[What is required]:
Make an exact copy of the records below, excluding images.

[Stored data entries]
++++++++

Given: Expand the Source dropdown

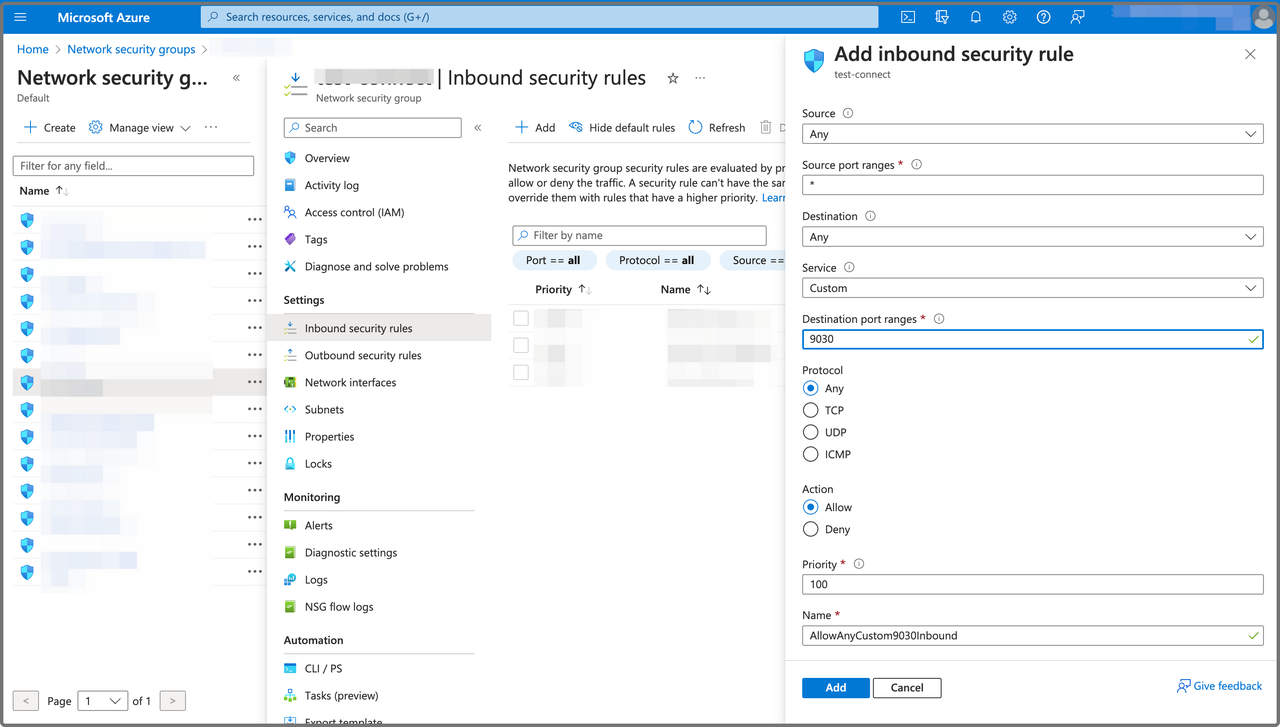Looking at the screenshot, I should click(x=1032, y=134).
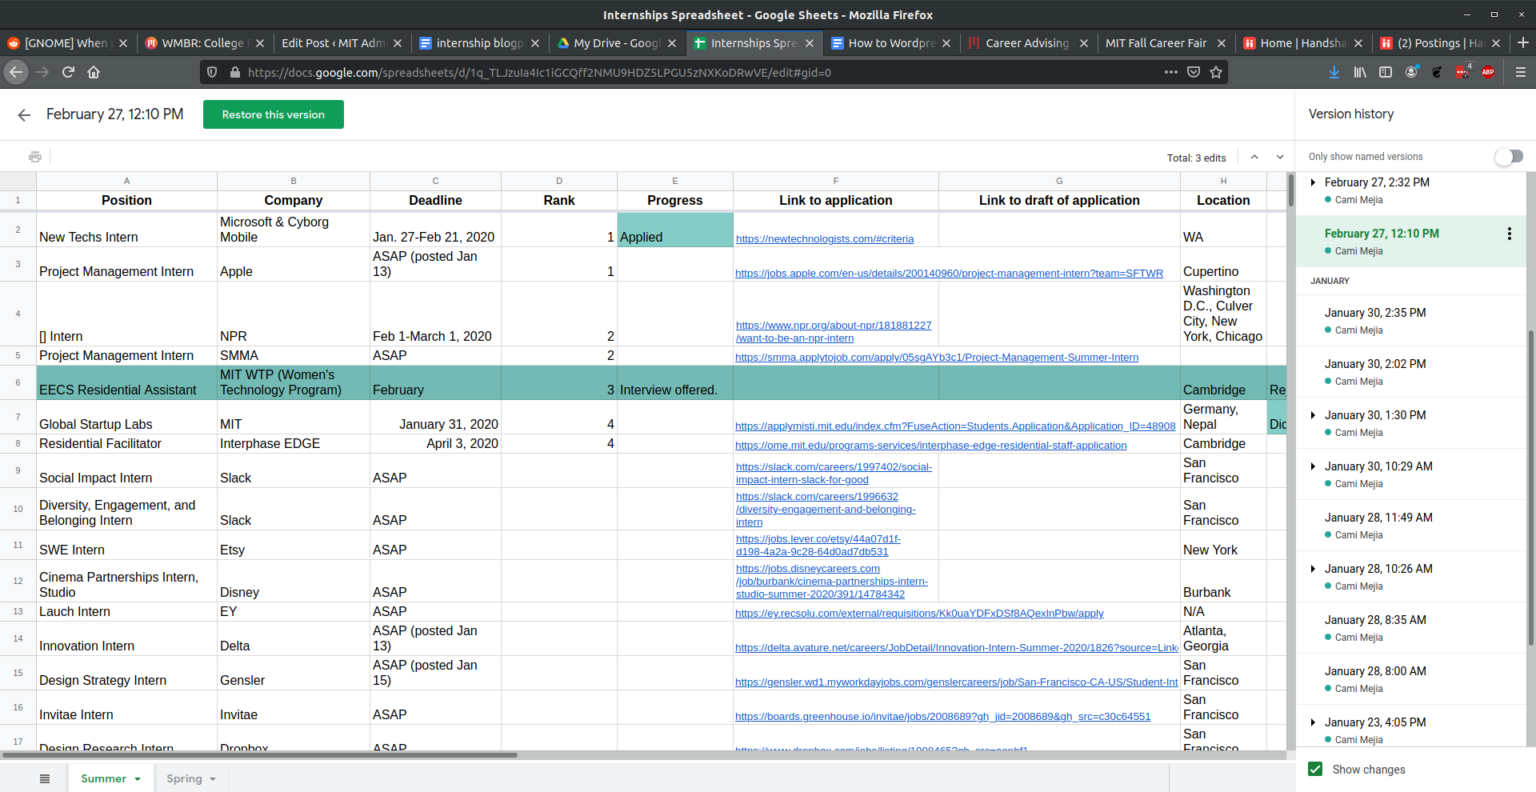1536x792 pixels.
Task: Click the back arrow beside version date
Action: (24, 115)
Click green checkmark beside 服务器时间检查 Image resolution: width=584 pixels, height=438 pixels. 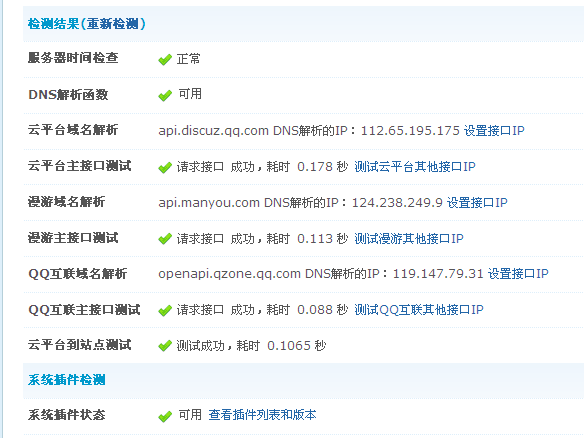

++++++++

[Answer box]:
Given: Expand the Source dropdown

Looking at the screenshot, I should click(x=1032, y=134).
1536x792 pixels.
Task: Click the back arrow beside version date
Action: (24, 115)
Click green checkmark beside 服务器时间检查 Image resolution: width=584 pixels, height=438 pixels. 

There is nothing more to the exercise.